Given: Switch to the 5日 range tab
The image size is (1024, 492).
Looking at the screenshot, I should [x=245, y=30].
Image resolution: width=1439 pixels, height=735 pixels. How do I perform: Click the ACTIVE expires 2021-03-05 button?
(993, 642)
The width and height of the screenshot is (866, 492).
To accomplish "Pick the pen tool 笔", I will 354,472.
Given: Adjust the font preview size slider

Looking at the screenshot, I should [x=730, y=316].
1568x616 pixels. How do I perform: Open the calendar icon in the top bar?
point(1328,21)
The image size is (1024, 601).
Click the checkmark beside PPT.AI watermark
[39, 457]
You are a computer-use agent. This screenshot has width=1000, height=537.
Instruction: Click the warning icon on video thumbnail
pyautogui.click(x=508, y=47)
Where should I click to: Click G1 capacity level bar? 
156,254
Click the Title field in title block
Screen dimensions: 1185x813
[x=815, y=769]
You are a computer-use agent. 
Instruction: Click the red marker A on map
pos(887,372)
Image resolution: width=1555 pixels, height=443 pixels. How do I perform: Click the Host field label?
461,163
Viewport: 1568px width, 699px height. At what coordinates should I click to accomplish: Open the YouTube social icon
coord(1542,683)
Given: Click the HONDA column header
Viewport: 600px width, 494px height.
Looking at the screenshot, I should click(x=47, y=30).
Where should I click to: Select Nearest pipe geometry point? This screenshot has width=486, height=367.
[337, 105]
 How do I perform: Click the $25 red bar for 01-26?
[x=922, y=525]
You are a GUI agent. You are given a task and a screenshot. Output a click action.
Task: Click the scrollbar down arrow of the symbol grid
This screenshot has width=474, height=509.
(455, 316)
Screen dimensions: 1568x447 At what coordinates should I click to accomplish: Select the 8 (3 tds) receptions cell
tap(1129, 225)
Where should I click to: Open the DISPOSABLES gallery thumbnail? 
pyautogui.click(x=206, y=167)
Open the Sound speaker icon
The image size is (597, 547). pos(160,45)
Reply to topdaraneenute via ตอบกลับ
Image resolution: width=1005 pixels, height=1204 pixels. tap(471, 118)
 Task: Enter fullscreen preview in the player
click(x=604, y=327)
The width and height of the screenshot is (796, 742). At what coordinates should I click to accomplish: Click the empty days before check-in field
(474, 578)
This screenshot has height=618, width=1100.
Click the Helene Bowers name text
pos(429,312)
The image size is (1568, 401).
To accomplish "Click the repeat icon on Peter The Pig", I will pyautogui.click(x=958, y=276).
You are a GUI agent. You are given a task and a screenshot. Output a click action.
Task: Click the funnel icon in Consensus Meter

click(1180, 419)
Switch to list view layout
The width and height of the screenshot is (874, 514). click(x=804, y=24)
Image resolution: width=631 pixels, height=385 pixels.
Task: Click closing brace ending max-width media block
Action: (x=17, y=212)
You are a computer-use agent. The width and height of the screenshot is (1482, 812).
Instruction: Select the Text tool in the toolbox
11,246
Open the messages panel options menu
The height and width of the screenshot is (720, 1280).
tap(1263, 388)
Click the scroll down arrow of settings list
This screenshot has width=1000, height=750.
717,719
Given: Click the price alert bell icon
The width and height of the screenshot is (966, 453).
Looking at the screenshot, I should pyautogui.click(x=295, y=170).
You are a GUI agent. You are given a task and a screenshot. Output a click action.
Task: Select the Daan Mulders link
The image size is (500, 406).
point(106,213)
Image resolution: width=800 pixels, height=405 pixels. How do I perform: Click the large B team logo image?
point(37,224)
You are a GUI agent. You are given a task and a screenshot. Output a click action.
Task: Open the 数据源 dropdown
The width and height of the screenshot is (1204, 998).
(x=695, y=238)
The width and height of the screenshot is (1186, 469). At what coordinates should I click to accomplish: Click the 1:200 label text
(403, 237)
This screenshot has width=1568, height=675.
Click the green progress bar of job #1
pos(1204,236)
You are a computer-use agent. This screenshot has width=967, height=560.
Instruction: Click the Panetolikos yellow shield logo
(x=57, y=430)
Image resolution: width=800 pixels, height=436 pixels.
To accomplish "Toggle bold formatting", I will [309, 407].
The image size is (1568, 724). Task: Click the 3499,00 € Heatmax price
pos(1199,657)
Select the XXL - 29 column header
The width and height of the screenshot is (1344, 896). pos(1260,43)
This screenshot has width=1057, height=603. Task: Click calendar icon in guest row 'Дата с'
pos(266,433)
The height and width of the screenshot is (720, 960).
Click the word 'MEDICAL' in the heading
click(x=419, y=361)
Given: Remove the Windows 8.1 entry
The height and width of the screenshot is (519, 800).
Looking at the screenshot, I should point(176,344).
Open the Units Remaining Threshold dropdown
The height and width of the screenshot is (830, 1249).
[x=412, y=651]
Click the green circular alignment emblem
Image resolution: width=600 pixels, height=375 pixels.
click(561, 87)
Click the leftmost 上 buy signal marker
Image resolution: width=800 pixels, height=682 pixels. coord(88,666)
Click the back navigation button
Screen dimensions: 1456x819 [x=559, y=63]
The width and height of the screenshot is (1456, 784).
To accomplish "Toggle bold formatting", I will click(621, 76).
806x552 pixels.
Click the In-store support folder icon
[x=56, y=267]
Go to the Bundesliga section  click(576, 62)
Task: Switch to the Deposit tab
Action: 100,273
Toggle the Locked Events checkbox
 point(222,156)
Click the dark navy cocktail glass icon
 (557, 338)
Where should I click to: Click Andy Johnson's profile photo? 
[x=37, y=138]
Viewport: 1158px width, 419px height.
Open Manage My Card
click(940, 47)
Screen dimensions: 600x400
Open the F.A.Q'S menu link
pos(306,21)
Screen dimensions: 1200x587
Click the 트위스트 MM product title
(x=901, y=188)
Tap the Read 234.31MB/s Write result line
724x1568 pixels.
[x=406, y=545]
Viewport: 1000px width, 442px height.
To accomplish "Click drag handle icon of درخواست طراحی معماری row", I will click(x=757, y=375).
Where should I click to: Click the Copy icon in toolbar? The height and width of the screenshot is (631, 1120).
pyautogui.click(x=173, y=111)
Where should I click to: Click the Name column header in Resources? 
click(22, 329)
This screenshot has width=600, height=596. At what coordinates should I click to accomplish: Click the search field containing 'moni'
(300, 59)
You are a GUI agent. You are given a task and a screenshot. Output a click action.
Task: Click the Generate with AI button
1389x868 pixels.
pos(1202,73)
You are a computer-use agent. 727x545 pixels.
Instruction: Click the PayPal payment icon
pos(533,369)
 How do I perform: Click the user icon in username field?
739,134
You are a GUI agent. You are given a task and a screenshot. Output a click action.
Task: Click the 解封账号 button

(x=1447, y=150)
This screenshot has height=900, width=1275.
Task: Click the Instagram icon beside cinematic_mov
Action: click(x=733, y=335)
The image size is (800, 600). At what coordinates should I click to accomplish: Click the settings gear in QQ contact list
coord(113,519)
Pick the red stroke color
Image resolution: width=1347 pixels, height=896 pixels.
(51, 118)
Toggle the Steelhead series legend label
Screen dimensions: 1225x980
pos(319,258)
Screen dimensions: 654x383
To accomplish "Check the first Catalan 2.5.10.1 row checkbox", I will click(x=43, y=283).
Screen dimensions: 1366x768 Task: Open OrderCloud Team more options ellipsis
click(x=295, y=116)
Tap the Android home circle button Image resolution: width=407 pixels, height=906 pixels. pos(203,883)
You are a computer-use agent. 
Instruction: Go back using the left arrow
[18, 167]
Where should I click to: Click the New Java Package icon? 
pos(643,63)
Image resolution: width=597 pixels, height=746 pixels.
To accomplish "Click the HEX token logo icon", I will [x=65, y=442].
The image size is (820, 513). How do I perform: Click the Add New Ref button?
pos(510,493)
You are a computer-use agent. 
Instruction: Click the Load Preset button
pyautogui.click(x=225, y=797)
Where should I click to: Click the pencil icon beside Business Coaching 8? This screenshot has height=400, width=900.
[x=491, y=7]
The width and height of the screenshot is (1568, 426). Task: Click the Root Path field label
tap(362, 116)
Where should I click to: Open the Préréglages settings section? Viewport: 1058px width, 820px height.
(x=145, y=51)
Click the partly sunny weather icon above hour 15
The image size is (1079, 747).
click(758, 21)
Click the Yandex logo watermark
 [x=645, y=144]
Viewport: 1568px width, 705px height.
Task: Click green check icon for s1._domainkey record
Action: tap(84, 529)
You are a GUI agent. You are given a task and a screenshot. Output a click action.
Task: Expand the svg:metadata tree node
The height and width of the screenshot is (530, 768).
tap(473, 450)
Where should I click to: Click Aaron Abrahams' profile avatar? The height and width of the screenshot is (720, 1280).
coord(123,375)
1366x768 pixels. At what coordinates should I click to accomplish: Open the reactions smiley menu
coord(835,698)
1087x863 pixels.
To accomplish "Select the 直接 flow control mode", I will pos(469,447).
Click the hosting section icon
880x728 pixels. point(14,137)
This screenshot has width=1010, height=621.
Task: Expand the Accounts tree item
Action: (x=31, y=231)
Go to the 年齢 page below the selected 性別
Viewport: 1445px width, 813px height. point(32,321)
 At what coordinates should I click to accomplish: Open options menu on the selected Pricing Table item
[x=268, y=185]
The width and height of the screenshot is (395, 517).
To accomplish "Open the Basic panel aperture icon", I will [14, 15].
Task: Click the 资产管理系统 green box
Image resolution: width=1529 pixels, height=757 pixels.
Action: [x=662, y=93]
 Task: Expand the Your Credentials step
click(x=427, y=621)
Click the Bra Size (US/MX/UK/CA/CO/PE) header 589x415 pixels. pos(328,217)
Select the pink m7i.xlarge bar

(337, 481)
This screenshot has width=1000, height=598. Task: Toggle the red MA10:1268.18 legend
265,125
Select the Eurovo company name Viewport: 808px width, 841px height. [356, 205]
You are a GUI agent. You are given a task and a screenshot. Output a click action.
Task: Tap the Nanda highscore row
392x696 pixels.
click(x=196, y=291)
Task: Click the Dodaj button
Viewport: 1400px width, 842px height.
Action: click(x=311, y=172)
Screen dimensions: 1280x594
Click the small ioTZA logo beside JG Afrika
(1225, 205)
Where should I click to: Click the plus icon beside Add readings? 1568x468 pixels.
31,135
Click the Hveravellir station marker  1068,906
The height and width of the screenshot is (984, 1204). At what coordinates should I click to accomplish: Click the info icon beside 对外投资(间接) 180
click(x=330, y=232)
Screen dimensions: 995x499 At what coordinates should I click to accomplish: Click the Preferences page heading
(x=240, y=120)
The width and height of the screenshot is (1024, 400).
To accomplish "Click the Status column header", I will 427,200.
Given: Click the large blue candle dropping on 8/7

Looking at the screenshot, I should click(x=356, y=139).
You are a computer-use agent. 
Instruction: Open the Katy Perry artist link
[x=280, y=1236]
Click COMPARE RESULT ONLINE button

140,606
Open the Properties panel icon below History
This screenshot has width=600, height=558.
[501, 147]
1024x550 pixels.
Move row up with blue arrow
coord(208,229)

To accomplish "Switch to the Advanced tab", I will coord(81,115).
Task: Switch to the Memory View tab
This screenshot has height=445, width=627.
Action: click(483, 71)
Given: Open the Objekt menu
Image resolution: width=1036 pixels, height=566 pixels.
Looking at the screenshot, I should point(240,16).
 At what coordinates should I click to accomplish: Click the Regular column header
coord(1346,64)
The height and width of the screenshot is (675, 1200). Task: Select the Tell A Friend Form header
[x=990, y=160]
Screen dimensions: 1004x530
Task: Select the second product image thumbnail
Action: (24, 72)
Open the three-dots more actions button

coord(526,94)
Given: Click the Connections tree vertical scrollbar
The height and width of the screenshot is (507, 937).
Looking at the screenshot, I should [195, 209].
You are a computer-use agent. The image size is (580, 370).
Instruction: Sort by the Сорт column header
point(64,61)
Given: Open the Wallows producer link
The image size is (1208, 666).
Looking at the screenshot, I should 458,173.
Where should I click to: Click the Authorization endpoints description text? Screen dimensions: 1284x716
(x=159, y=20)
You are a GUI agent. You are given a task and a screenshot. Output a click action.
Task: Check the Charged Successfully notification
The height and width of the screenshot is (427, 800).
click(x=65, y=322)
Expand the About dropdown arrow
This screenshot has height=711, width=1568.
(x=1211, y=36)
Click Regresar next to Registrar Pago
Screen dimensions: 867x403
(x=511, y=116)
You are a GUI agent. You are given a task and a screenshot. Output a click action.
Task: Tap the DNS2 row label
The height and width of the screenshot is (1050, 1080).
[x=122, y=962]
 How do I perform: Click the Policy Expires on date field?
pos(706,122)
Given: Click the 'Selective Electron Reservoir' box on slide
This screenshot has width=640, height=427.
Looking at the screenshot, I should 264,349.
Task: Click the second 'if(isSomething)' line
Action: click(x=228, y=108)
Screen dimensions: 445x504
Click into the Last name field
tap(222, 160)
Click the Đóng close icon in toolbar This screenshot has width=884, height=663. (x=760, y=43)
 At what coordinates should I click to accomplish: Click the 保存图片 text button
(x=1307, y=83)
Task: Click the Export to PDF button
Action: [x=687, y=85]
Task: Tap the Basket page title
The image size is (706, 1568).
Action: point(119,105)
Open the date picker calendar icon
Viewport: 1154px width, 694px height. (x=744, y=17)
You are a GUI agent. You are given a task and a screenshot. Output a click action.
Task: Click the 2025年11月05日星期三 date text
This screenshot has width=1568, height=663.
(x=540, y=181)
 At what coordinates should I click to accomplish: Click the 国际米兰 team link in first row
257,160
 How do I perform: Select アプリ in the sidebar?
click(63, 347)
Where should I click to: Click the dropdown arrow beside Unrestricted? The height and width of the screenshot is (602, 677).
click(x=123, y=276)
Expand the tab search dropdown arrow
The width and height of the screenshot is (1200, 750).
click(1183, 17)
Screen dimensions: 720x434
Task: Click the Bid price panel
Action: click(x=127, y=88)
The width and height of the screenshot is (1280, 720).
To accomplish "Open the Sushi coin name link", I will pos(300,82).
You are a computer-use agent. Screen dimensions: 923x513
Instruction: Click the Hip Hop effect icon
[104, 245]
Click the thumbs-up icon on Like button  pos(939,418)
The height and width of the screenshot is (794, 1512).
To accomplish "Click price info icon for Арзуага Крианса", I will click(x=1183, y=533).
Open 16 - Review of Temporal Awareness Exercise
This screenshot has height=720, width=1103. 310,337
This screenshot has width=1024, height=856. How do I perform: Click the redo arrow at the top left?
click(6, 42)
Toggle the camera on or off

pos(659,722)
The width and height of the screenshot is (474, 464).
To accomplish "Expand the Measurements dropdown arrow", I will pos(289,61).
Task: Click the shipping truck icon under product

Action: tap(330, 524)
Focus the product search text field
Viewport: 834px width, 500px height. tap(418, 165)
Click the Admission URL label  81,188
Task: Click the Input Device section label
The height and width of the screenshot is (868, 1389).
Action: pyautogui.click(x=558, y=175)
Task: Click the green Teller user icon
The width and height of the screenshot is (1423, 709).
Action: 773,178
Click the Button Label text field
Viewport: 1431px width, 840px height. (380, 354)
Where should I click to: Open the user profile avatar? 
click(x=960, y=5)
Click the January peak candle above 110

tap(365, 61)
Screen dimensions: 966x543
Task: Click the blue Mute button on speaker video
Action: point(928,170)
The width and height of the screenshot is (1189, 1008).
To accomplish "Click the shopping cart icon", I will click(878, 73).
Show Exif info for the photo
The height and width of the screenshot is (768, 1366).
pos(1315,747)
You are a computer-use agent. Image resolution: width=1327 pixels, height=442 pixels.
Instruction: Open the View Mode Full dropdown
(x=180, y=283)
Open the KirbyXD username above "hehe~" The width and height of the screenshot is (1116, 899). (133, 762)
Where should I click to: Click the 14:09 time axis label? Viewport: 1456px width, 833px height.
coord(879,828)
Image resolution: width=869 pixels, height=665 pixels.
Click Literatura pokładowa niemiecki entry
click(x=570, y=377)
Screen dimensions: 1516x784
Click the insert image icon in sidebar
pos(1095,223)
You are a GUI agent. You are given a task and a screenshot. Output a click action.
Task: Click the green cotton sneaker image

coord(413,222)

◆ ◆ ◆ ◆ ◆ ◆ ◆

▶ **Problem description**: Gather up every line from the listing above in which the word "bold" occurs.

▶ **Solution below**:
To accomplish "Toggle bold formatting", I will [309, 407].
To accomplish "Toggle bold formatting", I will click(621, 76).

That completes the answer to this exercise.